Lilly’s lunch menu, however, revived my faith that fine dining at affordable prices is attainable in Louisville — as long as you have time for lunch.

A midday meal is a gateway into the fancier side of eating in our fair city. Check out the lunch menus of some of the big-name restaurants — Proof on Main, Bristol Bar and Grille, and Equus & Jack’s Lounge, to name a few. A $10 bill goes a long way between 11 a.m. and 3 p.m.

Lilly’s is no exception. The restaurant provides a respectable selection of food on its lunch menu that will please the dollar-conscious diner and provide an accurate impression of what evening meals there have to offer.

The prix fixe lunch alone is a frugal way to sample a selection of Lilly’s cuisine. During my lunch this week, the prix fixe included vichyssoise, seared ruby red trout on eggplant and sherry salad topped with gremolata, and dulce de leche cheesecake. This is three courses of food I’ve only seen on Top Chefand it was just $16.

The prix fixe and other lunch menu items combine Southern tastes with French staples. I was tempted to try the Kentucky pulled pork barbecue sandwich made with local pork piled on a pretzel bun ($9) or the crepes ($9), a savory dish of sautéed spinach, mushrooms, Gruyere cheese and shrimp.

::::::::::

DIRECTIVE 1:
Write out the passage of the restaurant review from "The prix fixe lunch" up to and including "cheese and shrimp.".
The restaurant review and the records are unrelated to each other.

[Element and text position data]
::::::::::

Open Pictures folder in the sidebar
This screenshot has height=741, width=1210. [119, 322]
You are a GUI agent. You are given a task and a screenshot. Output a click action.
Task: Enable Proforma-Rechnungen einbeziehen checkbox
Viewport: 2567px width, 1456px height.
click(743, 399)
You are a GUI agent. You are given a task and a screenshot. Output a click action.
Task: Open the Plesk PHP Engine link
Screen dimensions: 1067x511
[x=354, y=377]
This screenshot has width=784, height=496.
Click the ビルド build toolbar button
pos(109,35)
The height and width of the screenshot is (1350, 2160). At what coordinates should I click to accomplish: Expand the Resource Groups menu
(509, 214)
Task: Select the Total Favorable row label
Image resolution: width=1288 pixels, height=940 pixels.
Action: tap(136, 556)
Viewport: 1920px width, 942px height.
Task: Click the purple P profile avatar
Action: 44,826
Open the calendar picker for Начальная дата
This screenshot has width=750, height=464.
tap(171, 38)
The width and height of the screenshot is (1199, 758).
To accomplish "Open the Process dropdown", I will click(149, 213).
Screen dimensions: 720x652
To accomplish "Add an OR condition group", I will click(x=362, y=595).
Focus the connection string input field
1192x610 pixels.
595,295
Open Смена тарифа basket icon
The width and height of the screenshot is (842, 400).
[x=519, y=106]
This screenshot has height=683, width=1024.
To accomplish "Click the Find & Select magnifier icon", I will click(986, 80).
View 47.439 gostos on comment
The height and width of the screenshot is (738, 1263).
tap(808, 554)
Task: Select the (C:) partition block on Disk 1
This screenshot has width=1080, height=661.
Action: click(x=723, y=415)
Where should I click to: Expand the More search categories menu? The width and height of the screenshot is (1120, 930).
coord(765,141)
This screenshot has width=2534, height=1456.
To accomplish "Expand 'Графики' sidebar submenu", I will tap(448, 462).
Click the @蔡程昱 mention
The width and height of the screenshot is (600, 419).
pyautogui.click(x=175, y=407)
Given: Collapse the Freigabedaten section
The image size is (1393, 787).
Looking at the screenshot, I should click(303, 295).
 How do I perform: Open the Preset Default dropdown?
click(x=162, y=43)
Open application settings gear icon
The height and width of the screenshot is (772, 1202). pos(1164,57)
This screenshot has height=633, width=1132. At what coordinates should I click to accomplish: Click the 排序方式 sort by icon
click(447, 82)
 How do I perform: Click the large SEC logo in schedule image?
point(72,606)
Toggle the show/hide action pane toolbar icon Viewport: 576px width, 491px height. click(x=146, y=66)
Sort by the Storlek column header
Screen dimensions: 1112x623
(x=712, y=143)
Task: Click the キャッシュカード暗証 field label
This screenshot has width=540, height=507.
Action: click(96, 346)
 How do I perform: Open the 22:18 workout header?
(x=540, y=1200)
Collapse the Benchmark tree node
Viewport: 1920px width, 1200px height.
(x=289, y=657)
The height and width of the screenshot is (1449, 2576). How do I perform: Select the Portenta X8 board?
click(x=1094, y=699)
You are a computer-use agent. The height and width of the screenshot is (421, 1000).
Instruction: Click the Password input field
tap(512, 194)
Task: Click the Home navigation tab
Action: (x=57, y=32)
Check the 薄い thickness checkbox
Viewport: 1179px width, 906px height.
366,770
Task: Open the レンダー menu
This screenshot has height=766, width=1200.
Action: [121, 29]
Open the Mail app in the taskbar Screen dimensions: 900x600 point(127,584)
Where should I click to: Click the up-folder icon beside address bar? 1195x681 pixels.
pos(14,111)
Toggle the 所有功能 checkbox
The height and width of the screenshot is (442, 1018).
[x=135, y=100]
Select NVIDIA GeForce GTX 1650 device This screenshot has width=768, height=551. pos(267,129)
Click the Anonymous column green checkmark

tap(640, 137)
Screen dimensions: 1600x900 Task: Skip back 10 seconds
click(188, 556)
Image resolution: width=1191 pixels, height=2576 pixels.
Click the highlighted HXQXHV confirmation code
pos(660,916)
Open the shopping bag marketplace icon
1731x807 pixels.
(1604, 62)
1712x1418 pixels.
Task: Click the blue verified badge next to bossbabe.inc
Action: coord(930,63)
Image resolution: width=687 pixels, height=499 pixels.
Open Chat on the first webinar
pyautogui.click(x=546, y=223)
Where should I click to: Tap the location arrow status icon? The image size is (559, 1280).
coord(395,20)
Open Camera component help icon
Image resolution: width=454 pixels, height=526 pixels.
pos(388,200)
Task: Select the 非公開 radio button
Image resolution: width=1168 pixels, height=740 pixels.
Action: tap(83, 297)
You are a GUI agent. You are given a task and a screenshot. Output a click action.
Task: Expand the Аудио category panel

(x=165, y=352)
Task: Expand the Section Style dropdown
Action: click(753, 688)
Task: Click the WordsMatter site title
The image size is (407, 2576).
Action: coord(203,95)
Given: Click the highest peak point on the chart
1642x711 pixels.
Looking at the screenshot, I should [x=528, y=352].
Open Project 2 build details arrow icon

::::::::::

DIRECTIVE 2:
Find every line in the records that contains the string "point", and copy each of those lines.

SOLUTION 1:
The prix fixe lunch alone is a frugal way to sample a selection of Lilly’s cuisine. During my lunch this week, the prix fixe included vichyssoise, seared ruby red trout on eggplant and sherry salad topped with gremolata, and dulce de leche cheesecake. This is three courses of food I’ve only seen on Top Chefand it was just $16.

The prix fixe and other lunch menu items combine Southern tastes with French staples. I was tempted to try the Kentucky pulled pork barbecue sandwich made with local pork piled on a pretzel bun ($9) or the crepes ($9), a savory dish of sautéed spinach, mushrooms, Gruyere cheese and shrimp.

SOLUTION 2:
point(72,606)
Open the Mail app in the taskbar Screen dimensions: 900x600 point(127,584)
Given: Click the highest peak point on the chart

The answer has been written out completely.